(Beginning of Source material)
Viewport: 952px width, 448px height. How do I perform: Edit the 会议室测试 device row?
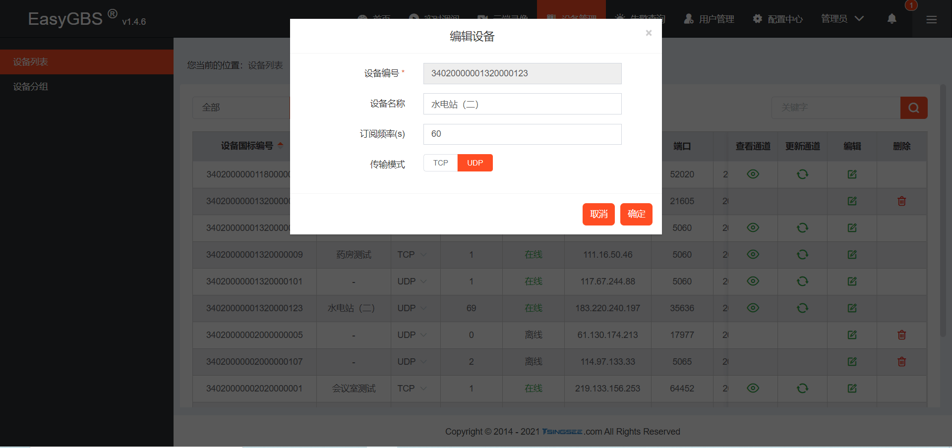[852, 389]
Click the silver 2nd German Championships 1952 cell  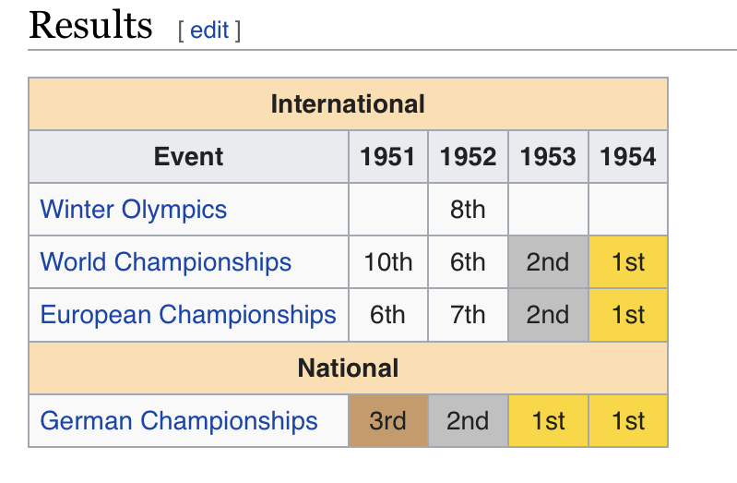[469, 420]
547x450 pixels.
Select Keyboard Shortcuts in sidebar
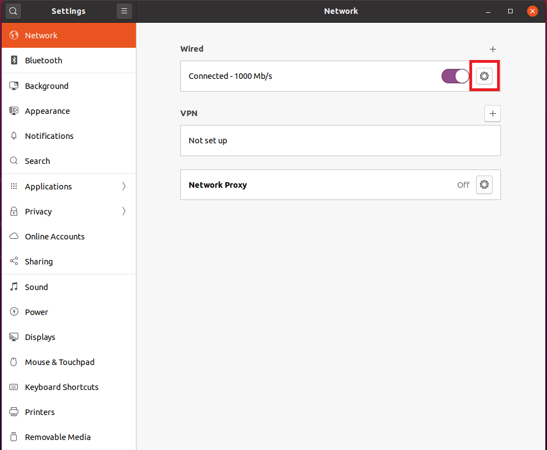62,387
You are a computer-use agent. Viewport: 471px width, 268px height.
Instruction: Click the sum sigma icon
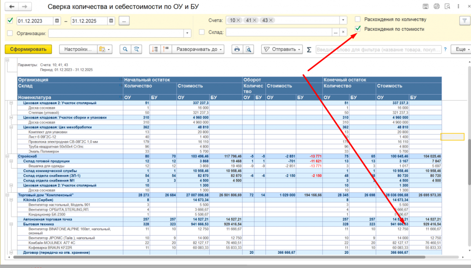point(309,49)
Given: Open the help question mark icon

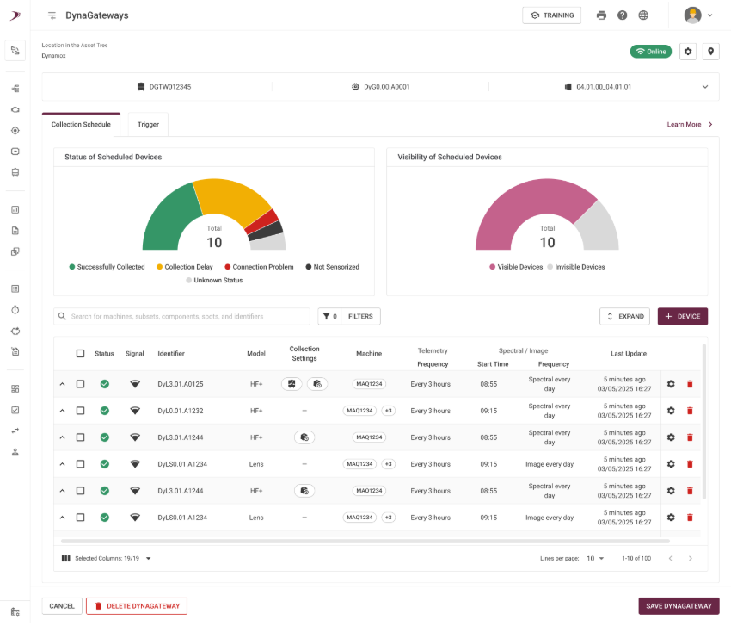Looking at the screenshot, I should 622,15.
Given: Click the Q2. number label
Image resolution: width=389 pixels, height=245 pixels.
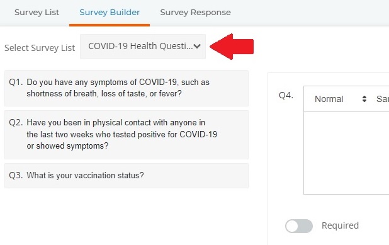Looking at the screenshot, I should tap(16, 122).
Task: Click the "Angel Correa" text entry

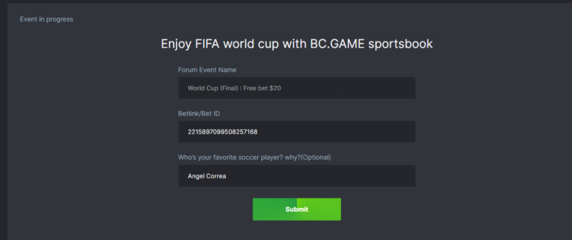Action: (x=206, y=176)
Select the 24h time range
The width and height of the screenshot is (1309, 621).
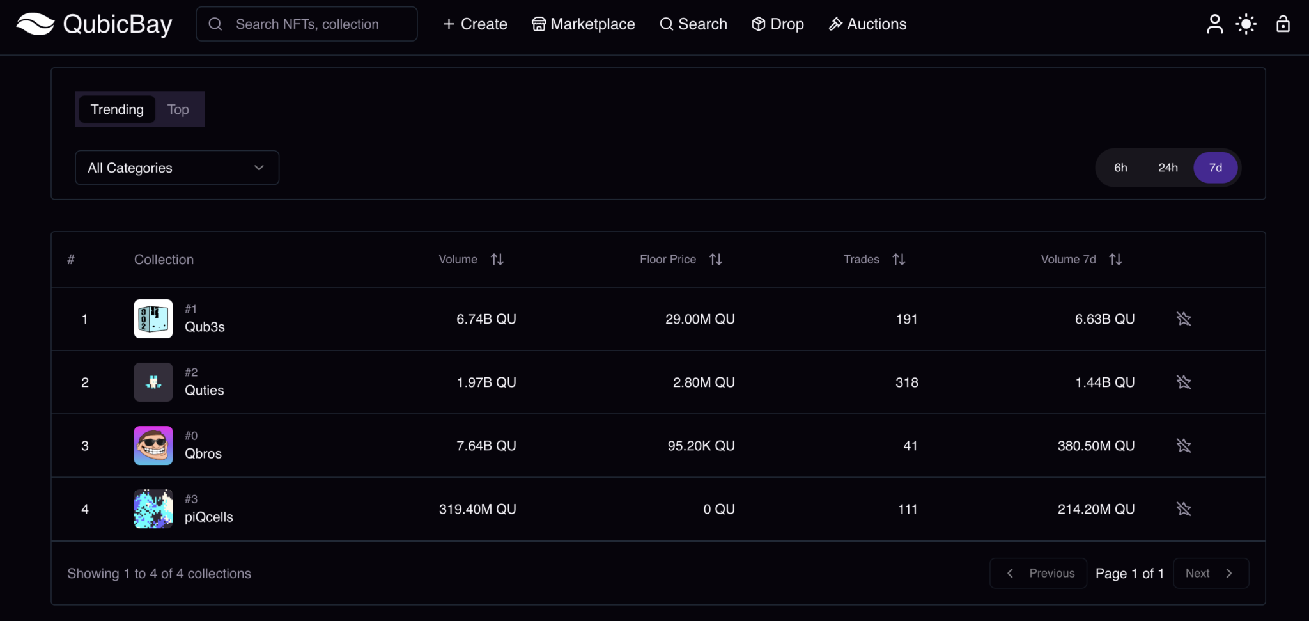coord(1168,168)
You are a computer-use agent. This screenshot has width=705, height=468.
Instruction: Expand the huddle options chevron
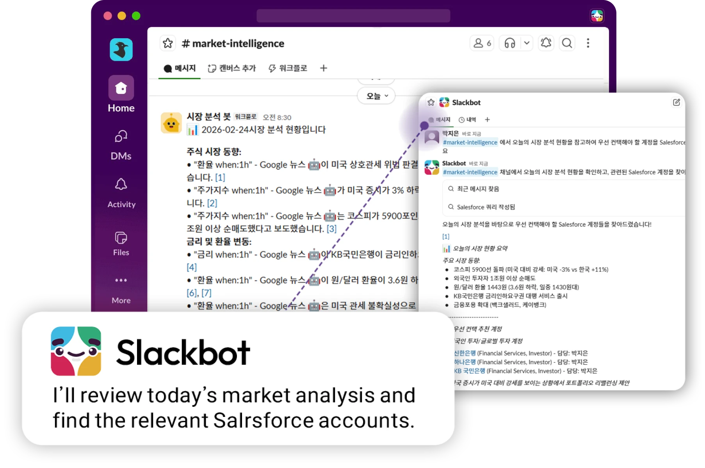pyautogui.click(x=527, y=43)
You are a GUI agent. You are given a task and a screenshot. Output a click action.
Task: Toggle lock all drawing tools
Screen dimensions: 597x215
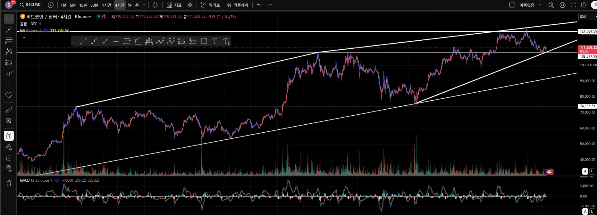[9, 158]
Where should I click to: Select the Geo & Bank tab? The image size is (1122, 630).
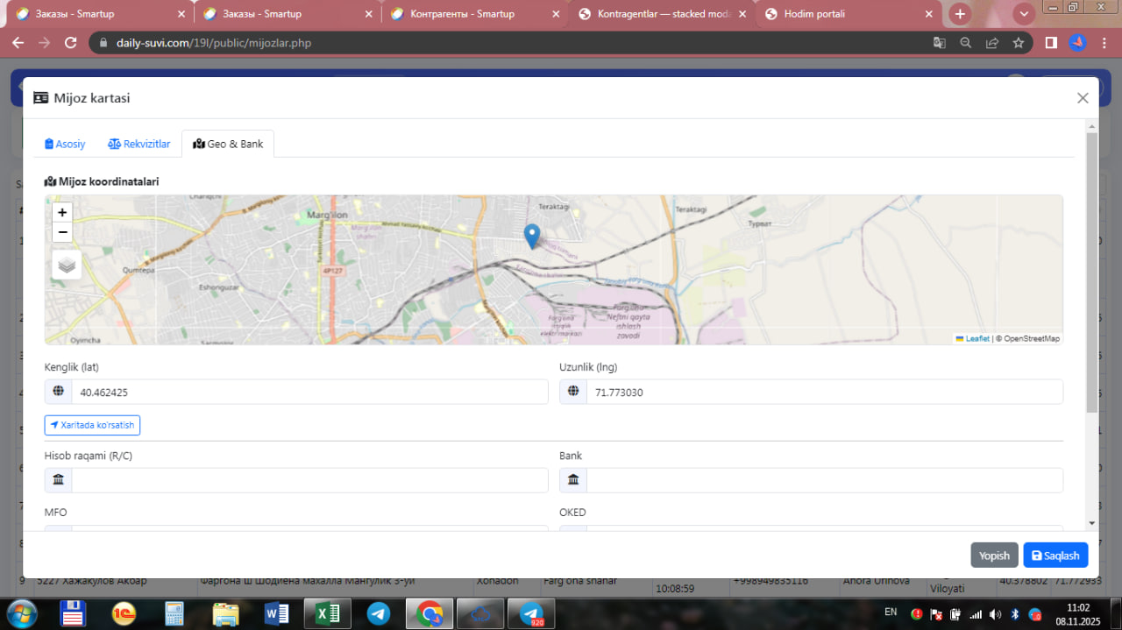[x=228, y=144]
(End of Source material)
- [What this task involves]: Each line in the data that holds the string "agent" must be returned.

- [Task solution]:
You are a computer-use agent. Viewport: 471px width, 268px height.
You are a computer-use agent. This screenshot has width=705, height=468.
You are a GUI agent. You are given a task and a screenshot. Output a click action.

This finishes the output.